Этот недостаток отчасти был обусловлен узким определением реальности как данности в опыте. «Созерцание, соответствующее понятию реального, – писал Кант, – мы можем извлечь только из опыта, но никогда a priori из самих себя и до эмпирического осознания ее» [Кант 1964, 601]. Это ошибочная установка. В действительности фундаментальные реальные стороны мира выявляются не опытом, а деятельностью. Опыт, конечно, также говорит нам о реальности, но он не отделяет реальности необходимой от реальности случайной и реальности субъективной от подлинной (трансцендентной) реальности. Только деятельность выявляет необходимые (фундаментальные) черты реальности и по этой причине именно деятельностный критерий является исходным для идентификации всякой реальности.
Законы арифметики не могут быть выведены из опыта на основе индукции. Формулируя эти законы, мы апеллируем к их самоочевидности и уклоняемся от анализа поведения эмпирических единичностей и эмпирических множеств. Представления арифметики – не обобщения опыта, но онтологические идеализации. Законы арифметики реальны в том смысле, что они отражают в себе деятельностно значимую идеализацию отношений между реальными множествами. Эта идеализация – не произвольная конструкция сознания, но идеальная норма всякой дискретности, диктуемая деятельностью. Реальность арифметики утверждается, таким образом, не эмпирически, не фактом ее широкого использования, а самим ее статусом как необходимой, деятельностно значимой структуры сознания.

■ СОБРАННЫЕ ДАННЫЕ ■
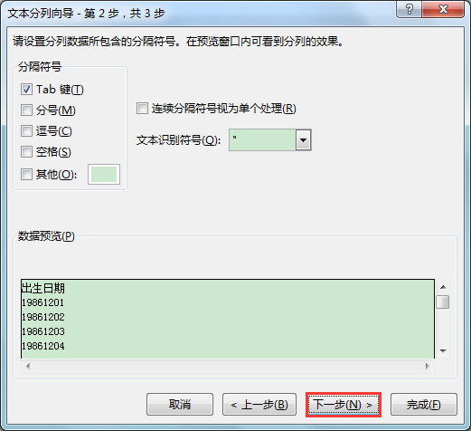Viewport: 471px width, 431px height.
Task: Click the preview vertical scrollbar thumb
Action: [x=443, y=302]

■ ЦЕЛЬ ЗАДАНИЯ ■
Отредактируйте текст о реальности и деятельности: перепишите его от слов «Этот недостаток отчасти» до слов «идентификации всякой реальности.» включительно, поставив «неверная» вместо «ошибочная».

■ ГОТОВОЕ РЕШЕНИЕ ■
Этот недостаток отчасти был обусловлен узким определением реальности как данности в опыте. «Созерцание, соответствующее понятию реального, – писал Кант, – мы можем извлечь только из опыта, но никогда a priori из самих себя и до эмпирического осознания ее» [Кант 1964, 601]. Это неверная установка. В действительности фундаментальные реальные стороны мира выявляются не опытом, а деятельностью. Опыт, конечно, также говорит нам о реальности, но он не отделяет реальности необходимой от реальности случайной и реальности субъективной от подлинной (трансцендентной) реальности. Только деятельность выявляет необходимые (фундаментальные) черты реальности и по этой причине именно деятельностный критерий является исходным для идентификации всякой реальности.